Einzuordnen ist das Vorgehen der Telekom als Teil einer umfassenden Marktbereinigung. Während die Telekom ihre eigenen Mobilfunk-basierten Lösungen als komfortabel bewirbt, zeigen Analysen, dass Kunden durch einen Wechsel zu anderen Anbietern erheblich sparen können. Den Berichten zufolge sind am Markt Handytarife mit Allnet-Flat bereits für etwa fünf Euro im Monat erhältlich. Diese bieten oft ein deutlich besseres Preis-Leistungs-Verhältnis als die speziellen „Call“-Tarife der Telekom. Für Kunden, die kein Smartphone nutzen möchten, gibt es zudem die Möglichkeit, spezielle Tischtelefone mit SIM-Karten-Slot zu erwerben. Diese Geräte verbinden sich ebenfalls mit dem Mobilfunknetz, bieten aber die gewohnte Haptik eines klassischen Festnetztelefons. Solche Geräte sind laut Verivox meist für unter 100 Euro zu haben. Wer bei der Telekom bleiben möchte, kann laut den vorliegenden Informationen ebenfalls günstigere Tarife wählen, die bereits ab etwa zehn Euro im Monat beginnen. Die Einordnung ergibt, dass die von der Telekom beworbenen „Call“-Tarife zwar eine einfache, aber keineswegs die preiswerteste Lösung für die betroffenen Kunden darstellen.

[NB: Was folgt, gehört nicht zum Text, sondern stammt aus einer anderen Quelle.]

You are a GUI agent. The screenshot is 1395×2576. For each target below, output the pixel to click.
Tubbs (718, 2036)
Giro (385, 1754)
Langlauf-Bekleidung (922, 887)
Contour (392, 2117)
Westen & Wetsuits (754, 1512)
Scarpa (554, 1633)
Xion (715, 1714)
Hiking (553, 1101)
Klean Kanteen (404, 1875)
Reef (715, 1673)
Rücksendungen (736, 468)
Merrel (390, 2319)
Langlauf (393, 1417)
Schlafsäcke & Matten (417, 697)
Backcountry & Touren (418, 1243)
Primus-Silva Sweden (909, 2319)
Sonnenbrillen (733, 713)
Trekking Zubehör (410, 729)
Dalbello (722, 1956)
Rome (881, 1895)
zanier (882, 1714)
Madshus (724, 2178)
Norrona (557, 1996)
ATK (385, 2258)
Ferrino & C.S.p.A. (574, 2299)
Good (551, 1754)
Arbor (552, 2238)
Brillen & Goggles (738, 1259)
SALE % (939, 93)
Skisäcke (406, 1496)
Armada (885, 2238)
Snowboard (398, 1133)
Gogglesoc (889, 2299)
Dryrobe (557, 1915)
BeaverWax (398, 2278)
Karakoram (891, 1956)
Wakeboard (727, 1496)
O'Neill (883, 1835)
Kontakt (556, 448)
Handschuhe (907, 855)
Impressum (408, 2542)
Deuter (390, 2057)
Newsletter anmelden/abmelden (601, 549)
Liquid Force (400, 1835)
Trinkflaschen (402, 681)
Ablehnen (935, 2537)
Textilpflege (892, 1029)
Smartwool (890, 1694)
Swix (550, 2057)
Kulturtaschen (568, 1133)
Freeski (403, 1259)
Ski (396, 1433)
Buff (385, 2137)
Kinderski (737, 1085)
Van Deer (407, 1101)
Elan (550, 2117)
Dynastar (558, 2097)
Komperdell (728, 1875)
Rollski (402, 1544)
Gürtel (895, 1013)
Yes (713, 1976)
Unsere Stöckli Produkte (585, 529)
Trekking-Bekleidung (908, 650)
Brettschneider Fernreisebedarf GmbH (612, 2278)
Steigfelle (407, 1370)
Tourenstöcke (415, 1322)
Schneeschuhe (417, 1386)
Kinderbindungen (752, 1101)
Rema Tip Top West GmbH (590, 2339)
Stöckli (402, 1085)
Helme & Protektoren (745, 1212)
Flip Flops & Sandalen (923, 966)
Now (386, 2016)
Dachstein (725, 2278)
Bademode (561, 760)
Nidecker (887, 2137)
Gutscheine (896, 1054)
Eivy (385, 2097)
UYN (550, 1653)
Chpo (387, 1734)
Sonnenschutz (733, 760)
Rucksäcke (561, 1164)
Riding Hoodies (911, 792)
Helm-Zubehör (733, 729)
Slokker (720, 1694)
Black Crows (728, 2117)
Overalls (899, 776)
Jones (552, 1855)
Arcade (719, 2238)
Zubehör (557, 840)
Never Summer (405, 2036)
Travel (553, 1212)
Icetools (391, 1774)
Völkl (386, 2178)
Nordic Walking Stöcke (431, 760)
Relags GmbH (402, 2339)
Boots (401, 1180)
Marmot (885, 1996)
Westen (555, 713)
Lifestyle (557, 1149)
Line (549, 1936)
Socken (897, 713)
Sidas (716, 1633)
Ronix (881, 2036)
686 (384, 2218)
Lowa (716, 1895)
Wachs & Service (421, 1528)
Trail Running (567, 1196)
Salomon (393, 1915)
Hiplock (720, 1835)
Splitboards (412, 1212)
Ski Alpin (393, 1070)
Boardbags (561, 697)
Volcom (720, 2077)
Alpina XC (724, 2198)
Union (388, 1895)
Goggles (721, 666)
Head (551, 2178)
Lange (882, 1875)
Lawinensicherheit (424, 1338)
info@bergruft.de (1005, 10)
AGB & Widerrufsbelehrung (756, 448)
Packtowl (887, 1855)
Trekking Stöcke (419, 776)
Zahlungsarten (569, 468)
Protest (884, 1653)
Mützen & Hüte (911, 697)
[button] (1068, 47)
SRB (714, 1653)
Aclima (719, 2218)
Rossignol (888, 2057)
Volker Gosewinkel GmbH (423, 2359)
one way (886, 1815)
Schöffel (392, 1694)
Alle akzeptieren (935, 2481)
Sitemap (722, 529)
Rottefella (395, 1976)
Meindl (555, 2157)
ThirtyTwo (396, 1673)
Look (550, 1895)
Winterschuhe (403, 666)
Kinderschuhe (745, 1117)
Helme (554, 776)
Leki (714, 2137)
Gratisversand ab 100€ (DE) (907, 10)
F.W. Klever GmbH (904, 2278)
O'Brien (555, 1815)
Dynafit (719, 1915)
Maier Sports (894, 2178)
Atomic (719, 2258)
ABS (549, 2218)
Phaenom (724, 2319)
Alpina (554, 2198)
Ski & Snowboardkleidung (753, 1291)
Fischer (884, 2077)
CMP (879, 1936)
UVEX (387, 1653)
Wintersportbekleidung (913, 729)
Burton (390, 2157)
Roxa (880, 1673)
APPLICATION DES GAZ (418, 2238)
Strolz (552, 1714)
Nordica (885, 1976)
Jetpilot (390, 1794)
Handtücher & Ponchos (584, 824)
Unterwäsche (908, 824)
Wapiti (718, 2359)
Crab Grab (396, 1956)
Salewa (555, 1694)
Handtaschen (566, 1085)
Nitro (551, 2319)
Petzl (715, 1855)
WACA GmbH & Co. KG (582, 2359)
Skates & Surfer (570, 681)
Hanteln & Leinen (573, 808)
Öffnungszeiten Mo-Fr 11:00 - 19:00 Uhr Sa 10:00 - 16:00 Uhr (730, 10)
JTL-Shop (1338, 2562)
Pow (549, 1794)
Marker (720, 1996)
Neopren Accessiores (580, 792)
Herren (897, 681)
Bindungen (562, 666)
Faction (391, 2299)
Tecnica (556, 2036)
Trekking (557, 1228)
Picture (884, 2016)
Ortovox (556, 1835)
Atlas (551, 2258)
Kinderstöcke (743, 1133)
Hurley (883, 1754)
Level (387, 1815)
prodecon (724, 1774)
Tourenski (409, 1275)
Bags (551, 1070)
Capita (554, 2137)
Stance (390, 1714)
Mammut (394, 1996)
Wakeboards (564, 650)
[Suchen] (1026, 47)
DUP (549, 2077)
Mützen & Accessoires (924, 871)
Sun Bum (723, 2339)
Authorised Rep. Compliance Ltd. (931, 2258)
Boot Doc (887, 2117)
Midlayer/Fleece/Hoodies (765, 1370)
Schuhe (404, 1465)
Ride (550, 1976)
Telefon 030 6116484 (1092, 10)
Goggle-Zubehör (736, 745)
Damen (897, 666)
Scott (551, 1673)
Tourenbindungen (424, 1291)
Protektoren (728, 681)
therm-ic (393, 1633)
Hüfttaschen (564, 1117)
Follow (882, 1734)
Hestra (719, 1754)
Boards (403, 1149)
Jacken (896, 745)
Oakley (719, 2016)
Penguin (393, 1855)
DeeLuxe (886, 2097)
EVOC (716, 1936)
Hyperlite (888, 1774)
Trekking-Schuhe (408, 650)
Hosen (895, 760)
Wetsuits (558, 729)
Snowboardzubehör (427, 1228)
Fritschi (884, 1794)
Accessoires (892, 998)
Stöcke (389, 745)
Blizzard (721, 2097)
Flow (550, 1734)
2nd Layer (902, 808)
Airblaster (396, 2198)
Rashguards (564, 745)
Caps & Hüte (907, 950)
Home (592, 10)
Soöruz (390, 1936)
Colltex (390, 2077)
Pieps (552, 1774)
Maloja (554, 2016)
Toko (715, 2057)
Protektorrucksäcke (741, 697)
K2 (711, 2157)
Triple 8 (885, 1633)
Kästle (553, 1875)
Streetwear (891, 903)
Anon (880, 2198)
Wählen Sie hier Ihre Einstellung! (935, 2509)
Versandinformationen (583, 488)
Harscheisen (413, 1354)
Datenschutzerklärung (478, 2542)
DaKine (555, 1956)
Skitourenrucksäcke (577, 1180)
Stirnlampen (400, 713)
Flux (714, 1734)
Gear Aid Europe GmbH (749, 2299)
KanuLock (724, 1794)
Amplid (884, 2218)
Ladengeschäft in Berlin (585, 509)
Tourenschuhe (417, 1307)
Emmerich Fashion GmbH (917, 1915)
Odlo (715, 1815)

Offene Fragen und verbleibende Unsicherheiten

Der Quelltext lässt einige Fragen offen, die für die betroffenen Kunden von hoher Relevanz sein könnten. So wird nicht explizit geklärt, welche konkreten Fristen für die Umstellung gelten und ab wann die alten Anschlüsse endgültig abgeschaltet werden. Auch bleibt unklar, wie die Telekom mit Kunden umgeht, die in Gebieten mit schlechter Mobilfunkabdeckung leben, wo die „Call Connect via Funk“-Lösung möglicherweise nicht die gleiche Zuverlässigkeit bietet wie das bisherige Festnetz. Zudem fehlen detaillierte Informationen darüber, ob es spezielle Härtefallregelungen für besonders preissensible Kundengruppen gibt, die durch die monatlichen Mehrkosten überproportional belastet werden. Ebenso wird nicht ausgeführt, ob die Installation der Box für technisch weniger versierte Nutzer durch einen Vor-Ort-Service unterstützt wird oder ob der Kunde die Einrichtung zwingend selbst vornehmen muss. Die Lücke zwischen der Ankündigung der Umstellung und der praktischen Umsetzung vor Ort bleibt in vielen Punkten vage, was bei den betroffenen Kunden für Unsicherheit sorgen könnte. Auch die langfristige Preisstabilität der neuen Tarife wird nicht thematisiert, sodass unklar bleibt, ob mit weiteren Preiserhöhungen zu rechnen ist.